Never Before Seen

So, as spoken of on Friday, Discovery played its “Planet Earth” special, which, as it turns out, was created over the course of 5 years by BBC. Basically, HD existed, and as soon as it did, BBC and Discovery decided to take a bunch of these shiny, new HD cameras and head out to just about everywhere to film animals and plants.
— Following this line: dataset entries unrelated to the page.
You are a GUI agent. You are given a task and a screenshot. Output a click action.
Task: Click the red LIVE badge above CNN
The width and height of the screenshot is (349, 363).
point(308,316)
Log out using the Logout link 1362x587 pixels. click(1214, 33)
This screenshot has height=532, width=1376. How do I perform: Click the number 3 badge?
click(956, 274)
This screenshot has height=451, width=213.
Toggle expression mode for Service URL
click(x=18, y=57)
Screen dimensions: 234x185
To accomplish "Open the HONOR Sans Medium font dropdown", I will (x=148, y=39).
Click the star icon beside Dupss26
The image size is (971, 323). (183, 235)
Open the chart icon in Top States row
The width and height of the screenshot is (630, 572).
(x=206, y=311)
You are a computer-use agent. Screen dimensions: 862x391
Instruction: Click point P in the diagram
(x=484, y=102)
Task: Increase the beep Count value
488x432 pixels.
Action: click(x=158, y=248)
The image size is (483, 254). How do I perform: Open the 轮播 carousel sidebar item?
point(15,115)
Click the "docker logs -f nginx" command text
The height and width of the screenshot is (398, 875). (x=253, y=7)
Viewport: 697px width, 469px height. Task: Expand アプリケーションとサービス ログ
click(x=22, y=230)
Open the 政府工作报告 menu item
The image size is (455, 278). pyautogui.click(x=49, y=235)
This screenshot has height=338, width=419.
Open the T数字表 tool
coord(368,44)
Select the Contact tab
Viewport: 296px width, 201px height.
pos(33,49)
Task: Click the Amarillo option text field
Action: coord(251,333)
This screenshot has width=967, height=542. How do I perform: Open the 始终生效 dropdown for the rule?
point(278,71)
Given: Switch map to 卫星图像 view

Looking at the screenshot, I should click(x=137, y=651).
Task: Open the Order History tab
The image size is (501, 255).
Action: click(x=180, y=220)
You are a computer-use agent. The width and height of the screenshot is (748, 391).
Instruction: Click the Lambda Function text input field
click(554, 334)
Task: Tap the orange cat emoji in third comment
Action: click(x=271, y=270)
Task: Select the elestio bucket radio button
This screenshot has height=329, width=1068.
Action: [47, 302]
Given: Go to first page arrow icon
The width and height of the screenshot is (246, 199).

The result is visually spectacular. The first three (of eleven) hour-long episodes aired last night, “Pole to Pole”, “Mountains”, and “Ocean Deep”, and are incredible enough to make me look into buying an HD TV. The series is capably narrated by Sigourney Weaver, and despite doing an excellent job, I’m somewhat disappointed to not hear the excellent David Attenborough describe to me the hunts of snow leopards and wolves. A remarkable number of the scenes are “never before seen”. We know this because, not only do they look like nothing we, the general viewing audience, has ever seen before, but because the scriptwriter has Sigourney mentioning the rarity of each instance: unusual, rare, very rare, or never before seen. It’s a minor distraction in a superb broadcast.

For anyone looking for real meat on specific subject matter, look elsewhere. The lack of details about the habits of some of the creatures of a given habitat are not a shortcoming. Planet Earth isn’t for the most thorough examination of caribou. It’s an overview of the planet, mostly looking at the fauna. It’s a display of Earth’s diversity.

I have no clue when it’s going to re-air, but every Sunday at 8PM for the next few weeks, Discovery will air the rest of the episodes. Seriously, watch it. And if possible, watch it on HD.